CONSEGNE:
**1)** Rispondi a queste domande sull'articolo su Veronesi e la fede:
(a) Qual è il titolo del libro di Veronesi?
(b) Quale editore l'ha pubblicato?
(c) Quante volte Veronesi fu bocciato durante il liceo?
**2)** Stampa senza modifiche la parte dell'articolo su Veronesi e la fede che si apre con le parole contenenti "Ecco alcuni estratti" e si chiude con "educazione di bambino.".
**3)** Scrivi il seguito dell'articolo su Veronesi e la fede, partendo subito dopo l'ultima frase riportata.

ESTRATTO DELLA PAGINA:
>>>

Veronesi: “Il cancro dimostra che Dio non esiste”

di Redazione Blitz
Pubblicato il 17 Novembre 2014 - 12:34 OLTRE 6 MESI FA
Veronesi: "Il cancro dimostra che Dio non esiste"

Umberto Veronesi (Foto Lapresse)

ROMA – “Allo stesso modo di Auschwitz, per me il cancro è diventato la prova della non esistenza di Dio”: Umberto Veronesi sintetizza così il proprio percorso di allontanamento dalla fede. Di fronte alla sofferenza dei malati di tumore, non c’è Dio che possa riscattare l’uomo, sostiene l’oncologo, non c’è verità rivelata che possa lenire il dolore di due genitori che perdono un figlio malato di cancro.

Veronesi racconta il proprio allontanamento dalla religione nel suo libro “Il mestiere di uomo” (edito da Einaudi), che è stato parzialmente riportato dal quotidiano Repubblica e da Huffington Post, che ha titolato proprio con la forte presa di posizione del ricercatore: “Il cancro dimostra che dio non esiste”.

Ecco alcuni estratti del libro di Veronesi.

 “Non saprei dire qual è stato il mio primo giorno senza Dio. Sicuramente dopo l’esperienza della guerra non misi mai più piede in una chiesa, ma il tramonto della fede era iniziato molto prima. Durante il liceo fui bocciato due volte, ero un discolo in senso letterale: non andavo bene a scuola. Di fatto sono sempre stato anticonformista, ribelle ai luoghi comuni e alle convenzioni accettate acriticamente, e questa mia natura mal si conciliava con l’integralismo della dottrina cattolica che era stata il fondamento della mia educazione di bambino.

<<<

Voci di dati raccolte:
>>>

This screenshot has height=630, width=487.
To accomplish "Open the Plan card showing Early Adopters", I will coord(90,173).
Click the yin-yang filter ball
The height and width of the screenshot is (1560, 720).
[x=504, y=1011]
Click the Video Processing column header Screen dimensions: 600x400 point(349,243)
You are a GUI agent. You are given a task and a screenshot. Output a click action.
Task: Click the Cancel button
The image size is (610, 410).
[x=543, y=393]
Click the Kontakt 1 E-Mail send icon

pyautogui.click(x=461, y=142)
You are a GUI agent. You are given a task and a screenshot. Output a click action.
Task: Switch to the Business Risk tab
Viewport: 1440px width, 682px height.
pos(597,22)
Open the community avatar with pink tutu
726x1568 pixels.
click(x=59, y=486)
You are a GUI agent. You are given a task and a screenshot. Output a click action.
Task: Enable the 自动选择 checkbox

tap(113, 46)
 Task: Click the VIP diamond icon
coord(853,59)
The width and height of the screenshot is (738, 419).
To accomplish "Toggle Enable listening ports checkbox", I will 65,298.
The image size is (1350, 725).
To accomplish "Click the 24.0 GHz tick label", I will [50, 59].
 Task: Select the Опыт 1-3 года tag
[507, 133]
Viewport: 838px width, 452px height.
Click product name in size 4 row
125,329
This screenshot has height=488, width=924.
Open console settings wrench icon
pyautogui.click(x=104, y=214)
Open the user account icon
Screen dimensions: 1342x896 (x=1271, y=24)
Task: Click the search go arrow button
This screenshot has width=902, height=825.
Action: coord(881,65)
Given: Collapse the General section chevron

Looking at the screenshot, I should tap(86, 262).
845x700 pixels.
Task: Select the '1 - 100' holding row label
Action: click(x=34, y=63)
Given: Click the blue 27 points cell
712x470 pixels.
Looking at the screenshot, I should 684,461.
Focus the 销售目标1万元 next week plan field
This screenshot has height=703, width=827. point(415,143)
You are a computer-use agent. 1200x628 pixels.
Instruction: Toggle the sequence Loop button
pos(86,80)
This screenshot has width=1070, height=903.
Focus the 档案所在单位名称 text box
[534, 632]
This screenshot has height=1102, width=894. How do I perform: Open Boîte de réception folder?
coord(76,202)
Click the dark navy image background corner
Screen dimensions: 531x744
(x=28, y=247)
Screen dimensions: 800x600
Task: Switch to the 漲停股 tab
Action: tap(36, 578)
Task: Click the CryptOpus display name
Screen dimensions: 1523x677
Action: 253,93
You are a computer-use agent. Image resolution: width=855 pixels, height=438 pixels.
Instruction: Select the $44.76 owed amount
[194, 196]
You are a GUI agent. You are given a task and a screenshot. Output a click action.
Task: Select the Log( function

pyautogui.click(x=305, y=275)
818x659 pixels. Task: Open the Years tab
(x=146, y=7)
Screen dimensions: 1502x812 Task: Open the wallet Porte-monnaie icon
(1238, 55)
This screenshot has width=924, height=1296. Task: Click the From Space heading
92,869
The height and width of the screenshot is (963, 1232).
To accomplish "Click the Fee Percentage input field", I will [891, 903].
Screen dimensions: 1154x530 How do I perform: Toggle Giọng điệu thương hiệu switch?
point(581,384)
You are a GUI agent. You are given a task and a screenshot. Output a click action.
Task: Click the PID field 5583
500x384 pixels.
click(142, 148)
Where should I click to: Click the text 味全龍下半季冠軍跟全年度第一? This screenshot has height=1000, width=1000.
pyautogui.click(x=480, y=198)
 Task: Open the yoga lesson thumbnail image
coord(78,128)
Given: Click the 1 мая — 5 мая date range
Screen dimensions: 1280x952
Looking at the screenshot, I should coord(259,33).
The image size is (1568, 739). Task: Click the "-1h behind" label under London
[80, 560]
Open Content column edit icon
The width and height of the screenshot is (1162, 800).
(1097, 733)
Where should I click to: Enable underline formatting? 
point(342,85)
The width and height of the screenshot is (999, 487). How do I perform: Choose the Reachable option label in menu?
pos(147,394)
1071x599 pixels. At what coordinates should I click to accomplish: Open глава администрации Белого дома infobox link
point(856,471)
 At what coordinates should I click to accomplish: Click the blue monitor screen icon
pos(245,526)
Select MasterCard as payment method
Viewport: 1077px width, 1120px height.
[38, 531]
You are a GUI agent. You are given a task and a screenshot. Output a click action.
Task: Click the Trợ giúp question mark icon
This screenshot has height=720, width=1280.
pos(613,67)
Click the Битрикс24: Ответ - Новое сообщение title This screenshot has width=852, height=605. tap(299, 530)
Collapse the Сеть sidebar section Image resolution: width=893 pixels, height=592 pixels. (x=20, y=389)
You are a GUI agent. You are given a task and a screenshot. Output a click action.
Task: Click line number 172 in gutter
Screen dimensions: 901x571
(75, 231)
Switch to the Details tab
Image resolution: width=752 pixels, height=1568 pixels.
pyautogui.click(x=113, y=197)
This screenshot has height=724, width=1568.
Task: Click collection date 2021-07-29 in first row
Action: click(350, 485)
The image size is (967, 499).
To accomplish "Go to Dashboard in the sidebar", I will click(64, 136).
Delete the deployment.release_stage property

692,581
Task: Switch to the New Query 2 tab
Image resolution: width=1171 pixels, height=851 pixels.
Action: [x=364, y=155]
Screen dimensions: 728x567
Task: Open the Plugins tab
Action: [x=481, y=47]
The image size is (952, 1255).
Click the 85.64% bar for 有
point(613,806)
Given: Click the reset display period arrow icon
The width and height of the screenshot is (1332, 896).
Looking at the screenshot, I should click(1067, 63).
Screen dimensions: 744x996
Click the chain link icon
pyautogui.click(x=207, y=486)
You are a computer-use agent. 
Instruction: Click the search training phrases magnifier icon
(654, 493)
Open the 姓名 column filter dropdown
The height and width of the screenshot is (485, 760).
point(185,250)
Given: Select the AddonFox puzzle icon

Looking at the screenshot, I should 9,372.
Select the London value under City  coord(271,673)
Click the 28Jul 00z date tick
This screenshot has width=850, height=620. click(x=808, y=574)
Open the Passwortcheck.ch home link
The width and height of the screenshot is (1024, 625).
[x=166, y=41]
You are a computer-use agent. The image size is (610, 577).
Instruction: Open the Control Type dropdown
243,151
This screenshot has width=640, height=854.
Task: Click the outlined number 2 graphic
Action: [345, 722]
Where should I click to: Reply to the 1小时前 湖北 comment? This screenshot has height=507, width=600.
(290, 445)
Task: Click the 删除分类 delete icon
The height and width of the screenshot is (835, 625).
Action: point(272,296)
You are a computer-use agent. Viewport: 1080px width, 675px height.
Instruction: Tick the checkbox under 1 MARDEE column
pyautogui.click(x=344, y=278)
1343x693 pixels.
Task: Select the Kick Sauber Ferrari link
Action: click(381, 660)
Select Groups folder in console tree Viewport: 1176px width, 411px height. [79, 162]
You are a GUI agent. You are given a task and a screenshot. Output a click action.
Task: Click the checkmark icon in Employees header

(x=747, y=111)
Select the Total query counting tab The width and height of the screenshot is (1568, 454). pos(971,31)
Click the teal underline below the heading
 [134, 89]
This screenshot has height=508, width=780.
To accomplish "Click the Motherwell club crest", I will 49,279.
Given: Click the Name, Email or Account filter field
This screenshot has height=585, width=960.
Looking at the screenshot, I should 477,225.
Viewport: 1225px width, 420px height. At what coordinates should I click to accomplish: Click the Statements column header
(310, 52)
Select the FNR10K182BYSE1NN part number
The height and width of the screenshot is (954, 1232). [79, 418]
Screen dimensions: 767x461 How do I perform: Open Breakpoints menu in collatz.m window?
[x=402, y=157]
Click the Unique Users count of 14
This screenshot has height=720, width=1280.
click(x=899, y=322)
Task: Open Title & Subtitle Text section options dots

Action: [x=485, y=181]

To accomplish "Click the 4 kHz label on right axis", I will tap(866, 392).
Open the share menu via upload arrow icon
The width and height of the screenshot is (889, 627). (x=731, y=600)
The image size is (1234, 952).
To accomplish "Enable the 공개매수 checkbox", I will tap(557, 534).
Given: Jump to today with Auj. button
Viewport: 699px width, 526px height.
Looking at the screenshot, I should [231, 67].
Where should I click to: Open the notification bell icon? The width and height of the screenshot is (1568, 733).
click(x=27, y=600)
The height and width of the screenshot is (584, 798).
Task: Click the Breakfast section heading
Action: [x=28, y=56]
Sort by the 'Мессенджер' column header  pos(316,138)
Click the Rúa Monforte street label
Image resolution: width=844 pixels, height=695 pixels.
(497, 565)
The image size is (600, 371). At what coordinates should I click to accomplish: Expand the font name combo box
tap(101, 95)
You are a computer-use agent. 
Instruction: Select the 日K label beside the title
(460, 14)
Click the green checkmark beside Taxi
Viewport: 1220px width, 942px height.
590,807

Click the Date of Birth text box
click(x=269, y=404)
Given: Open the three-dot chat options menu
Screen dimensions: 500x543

<<<

LE TUE RISPOSTE:
**1)**
(a) Il mestiere di uomo.
(b) Einaudi.
(c) Due volte.

**2)**
Ecco alcuni estratti del libro di Veronesi.

 “Non saprei dire qual è stato il mio primo giorno senza Dio. Sicuramente dopo l’esperienza della guerra non misi mai più piede in una chiesa, ma il tramonto della fede era iniziato molto prima. Durante il liceo fui bocciato due volte, ero un discolo in senso letterale: non andavo bene a scuola. Di fatto sono sempre stato anticonformista, ribelle ai luoghi comuni e alle convenzioni accettate acriticamente, e questa mia natura mal si conciliava con l’integralismo della dottrina cattolica che era stata il fondamento della mia educazione di bambino.

**3)**
“A diciotto anni non volevo andare a combattere, ma finii in una retata e mi ritrovai con indosso un’uniforme che non aveva per me alcun valore e fui ben armato per uccidere altri ragazzi, in tutto e per tutto uguali a me salvo per il fatto che indossavano una divisa diversa.

“Oltre alle stragi dei combattimenti, ho toccato con mano anche la follia del nazismo e non ho potuto non chiedermi, come fece Hannah Arendt prima e Benedetto XVI molti anni dopo: Dov’era Dio ad Auschwitz?

“La scelta di fare il medico è profondamente legata in me alla ricerca dell’origine di quel male che il concetto di Dio non poteva spiegare. Da principio volevo fare lo psichiatra per capire in quale punto della mente nascesse la follia gratuita che poteva causare gli orrori di cui ero stato testimone. Avvicinandomi alla medicina, però, incappai in un male ancora più inspiegabile della guerra, il cancro.

“Ho pensato spesso che il chirurgo, e soprattutto il chirurgo oncologo, abbia in effetti un rapporto speciale con il male. Il bisturi che affonda nel corpo di un uomo o di una donna lo ritiene lontano dalla metafisica del dolore. In sala operatoria, quando il paziente si addormenta, è a te che affida la sua vita. L’ultimo sguardo di paura o di fiducia è per te. E tu, chirurgo, non puoi pensare che un angelo custode guidi la tua mano quando incidi e inizi l’operazione, quando in pochi istanti devo decidere cosa fare, quando asportare, come fermare un’emorragia.

“Ci sei solo tu in quei momenti, solo con la tua capacità, la tua concentrazione, la tua lucidità, la tua esperienza, i tuoi studi, il tuo amore (o anche la tua carità come la chiamava don Giovanni) per la persona malata. Allo stesso modo di Auschwitz, per me il cancro è diventato la prova della non esistenza di Dio. Come puoi credere nella Provvidenza o nell’amore divino quando vedi un bambino invaso da cellule maligne che lo consumano giorno dopo giorno davanti ai tuoi occhi? Ci sono parole in qualche libro sacro del mondo, ci sono verità rivelate, che possano lenire il dolore dei suoi genitori? Io credo di no, e preferisco il silenzio, o il sussurro del “non so”.